* **What to produce**: Copy out the entries verbatim, starting at the line containing "Open Preferences gear icon in sidebar" and ending at the line containing "coord(86,727)", both lines included.

* **The data**:

════════

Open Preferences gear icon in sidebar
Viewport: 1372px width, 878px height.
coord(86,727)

════════

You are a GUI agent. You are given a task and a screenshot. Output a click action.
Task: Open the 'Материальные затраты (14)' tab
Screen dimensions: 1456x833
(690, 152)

════════

* **Result**:
Open Preferences gear icon in sidebar
Viewport: 1372px width, 878px height.
coord(86,727)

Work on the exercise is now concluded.